═════ MATERIALS PROVIDED

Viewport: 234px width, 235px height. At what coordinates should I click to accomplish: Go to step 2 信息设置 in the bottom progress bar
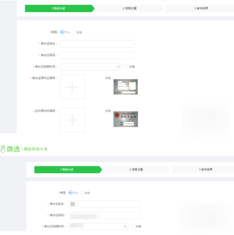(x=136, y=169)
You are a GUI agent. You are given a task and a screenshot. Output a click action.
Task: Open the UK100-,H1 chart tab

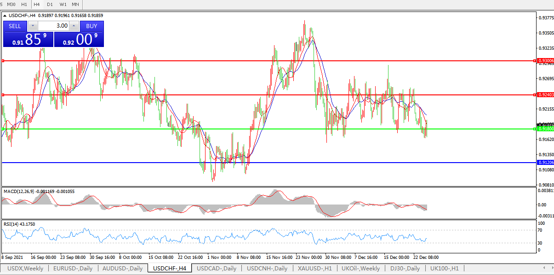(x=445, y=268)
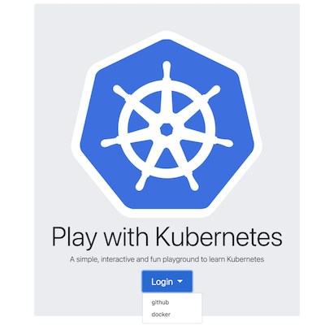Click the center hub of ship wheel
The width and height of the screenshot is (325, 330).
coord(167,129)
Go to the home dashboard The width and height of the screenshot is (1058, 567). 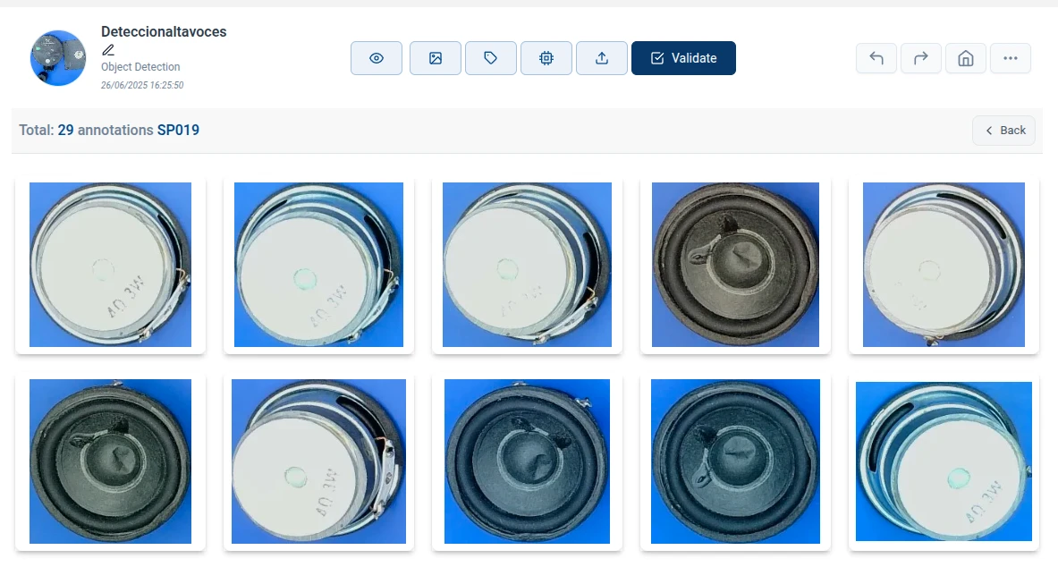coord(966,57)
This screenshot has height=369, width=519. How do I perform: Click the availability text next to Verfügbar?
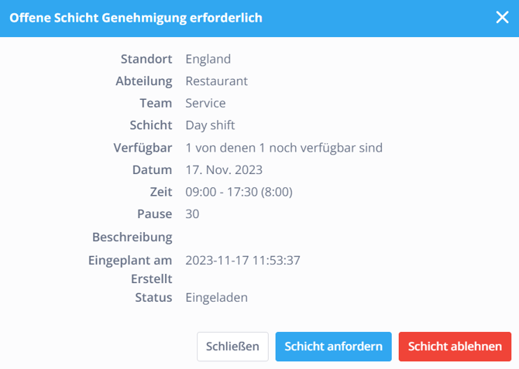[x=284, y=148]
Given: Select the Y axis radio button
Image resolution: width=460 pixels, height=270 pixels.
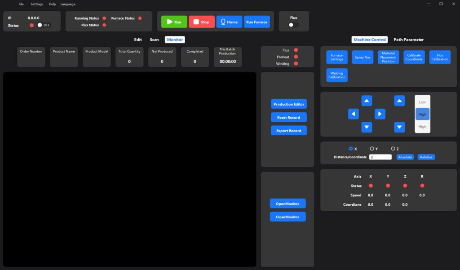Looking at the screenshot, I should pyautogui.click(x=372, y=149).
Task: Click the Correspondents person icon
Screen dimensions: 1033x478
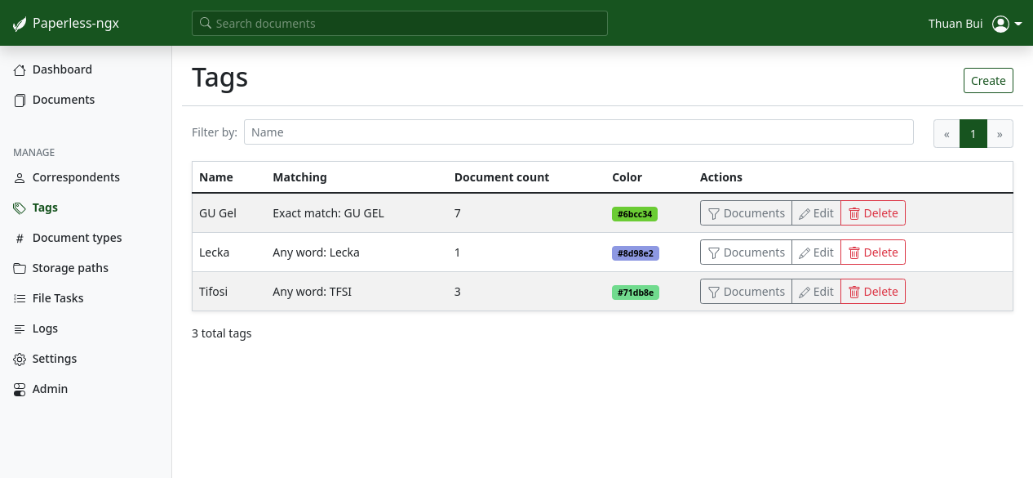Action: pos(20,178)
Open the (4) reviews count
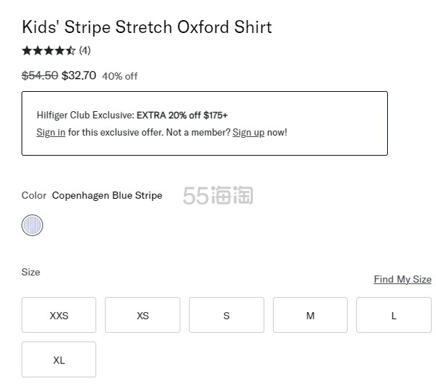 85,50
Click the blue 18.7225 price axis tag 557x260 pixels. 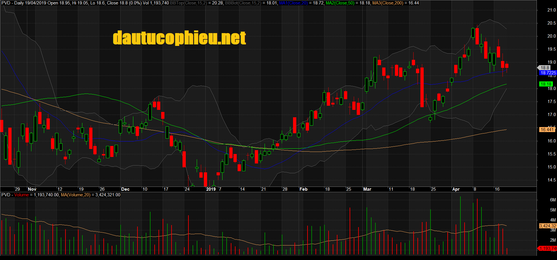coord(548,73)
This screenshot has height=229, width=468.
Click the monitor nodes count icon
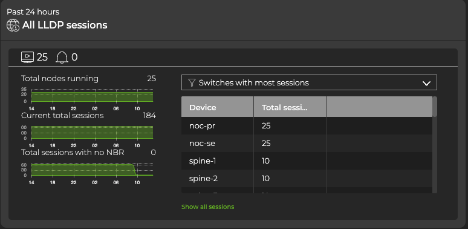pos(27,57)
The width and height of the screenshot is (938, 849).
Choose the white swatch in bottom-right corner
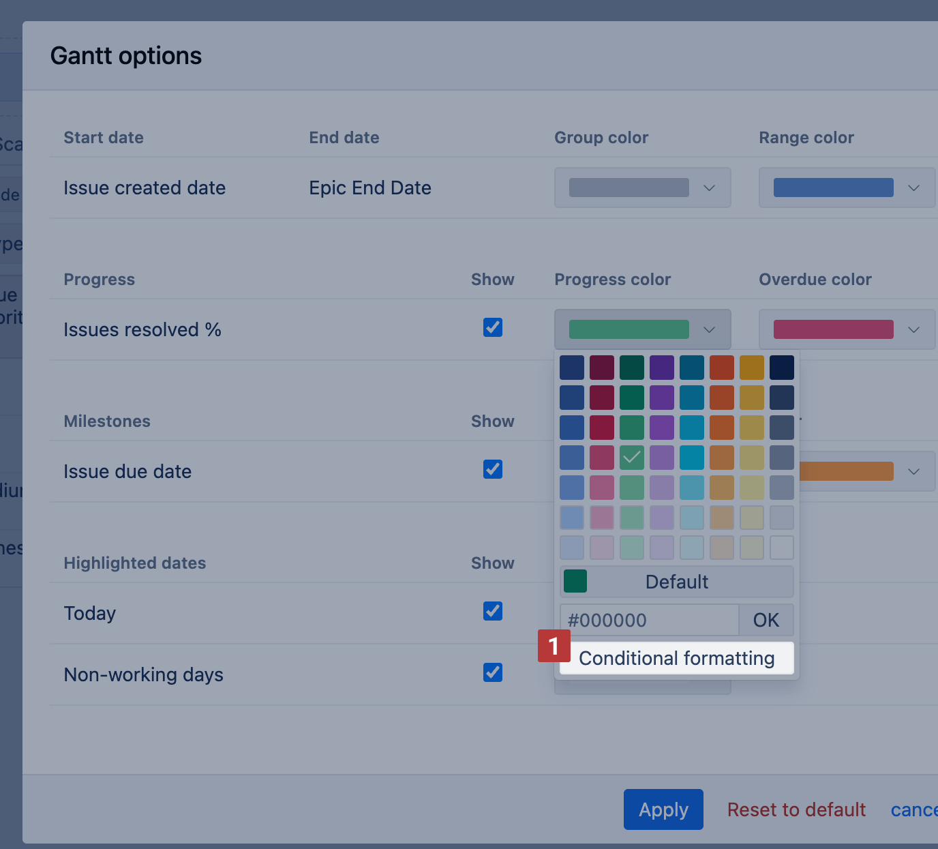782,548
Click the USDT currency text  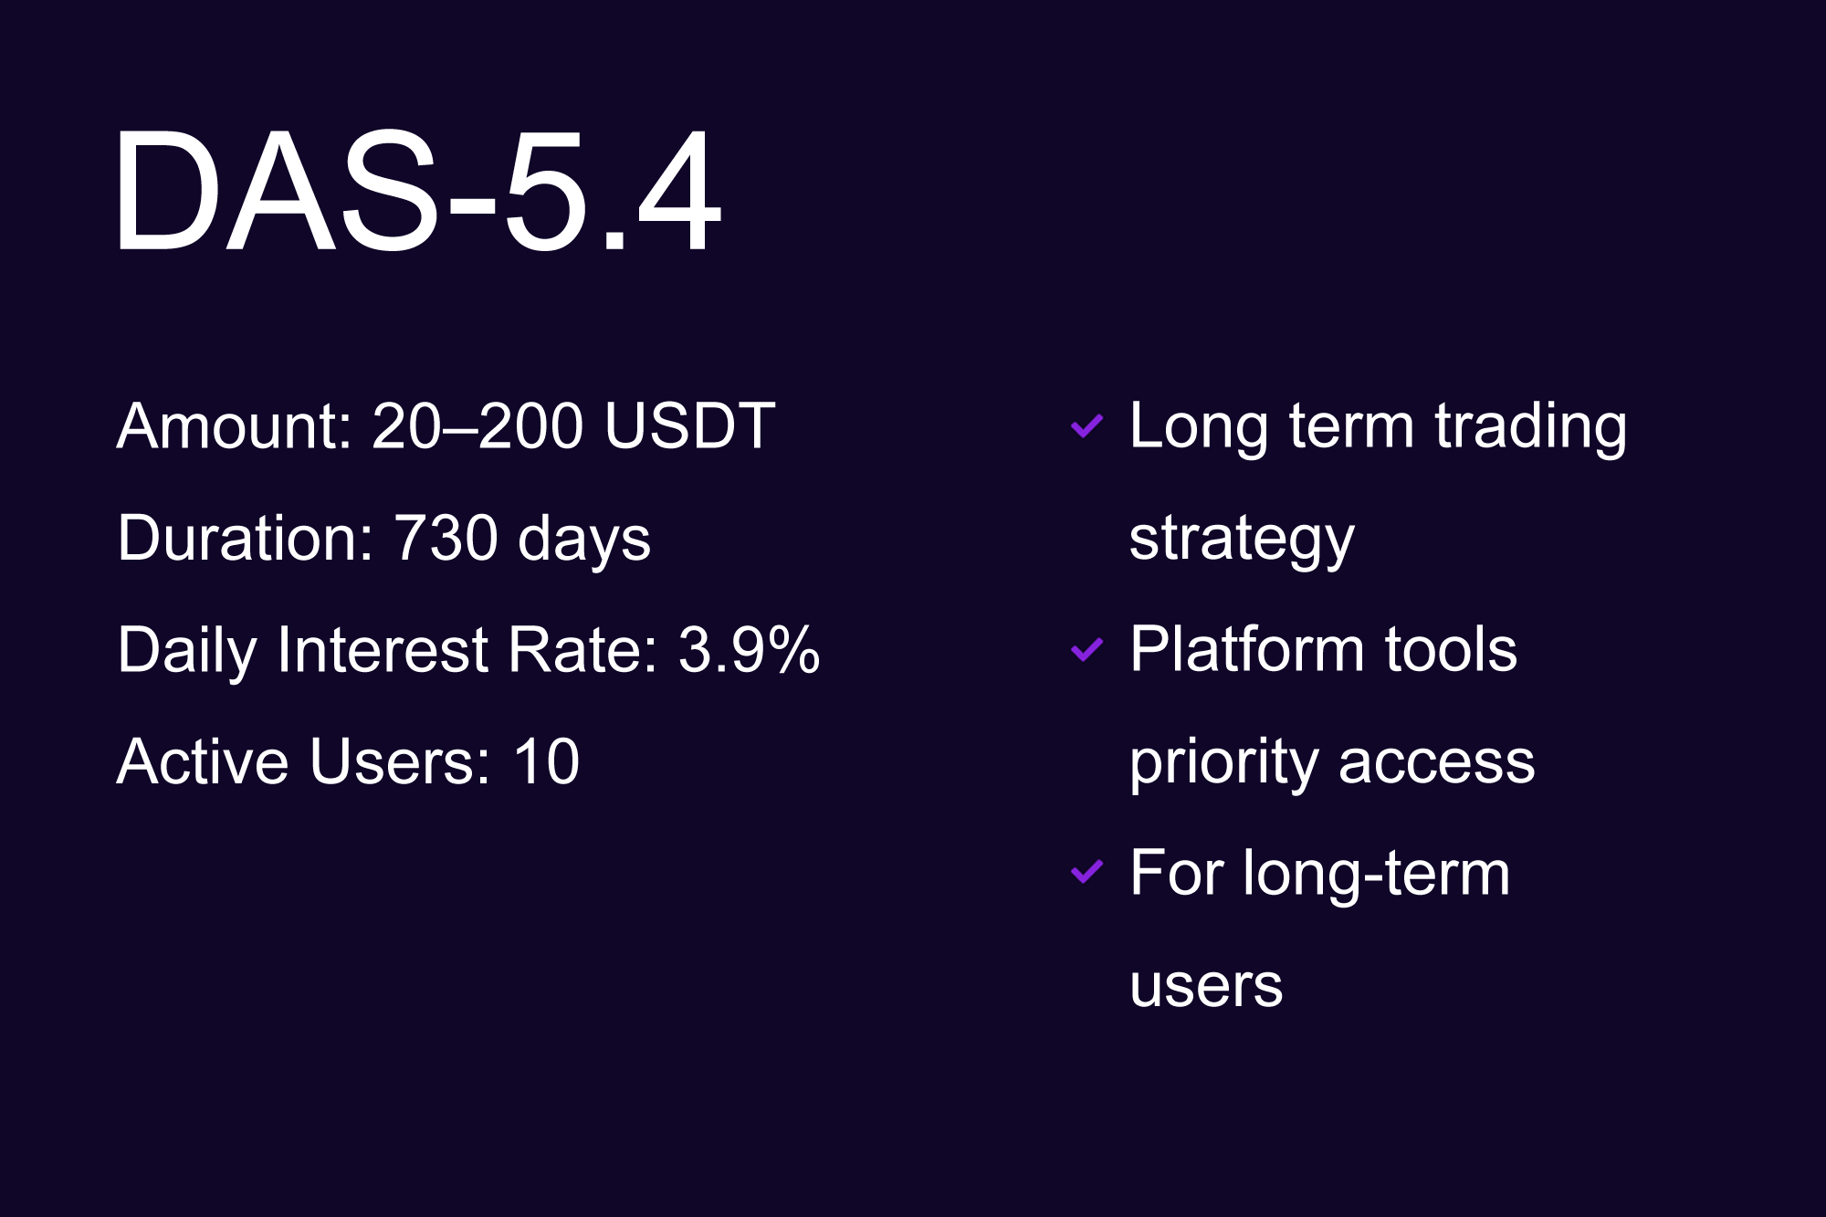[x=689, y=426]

══════════

Precisely those lines above that run from the line with "This screenshot has height=369, width=519." up to and including the line with "Task: Click the Correspondents person icon" are to be set down, with the pictures omitted.

This screenshot has height=369, width=519. How do I perform: Click the availability text next to Verfügbar?
[x=284, y=148]
Given: Select the Y axis radio button
Image resolution: width=460 pixels, height=270 pixels.
Looking at the screenshot, I should pyautogui.click(x=372, y=149).
Task: Click the Correspondents person icon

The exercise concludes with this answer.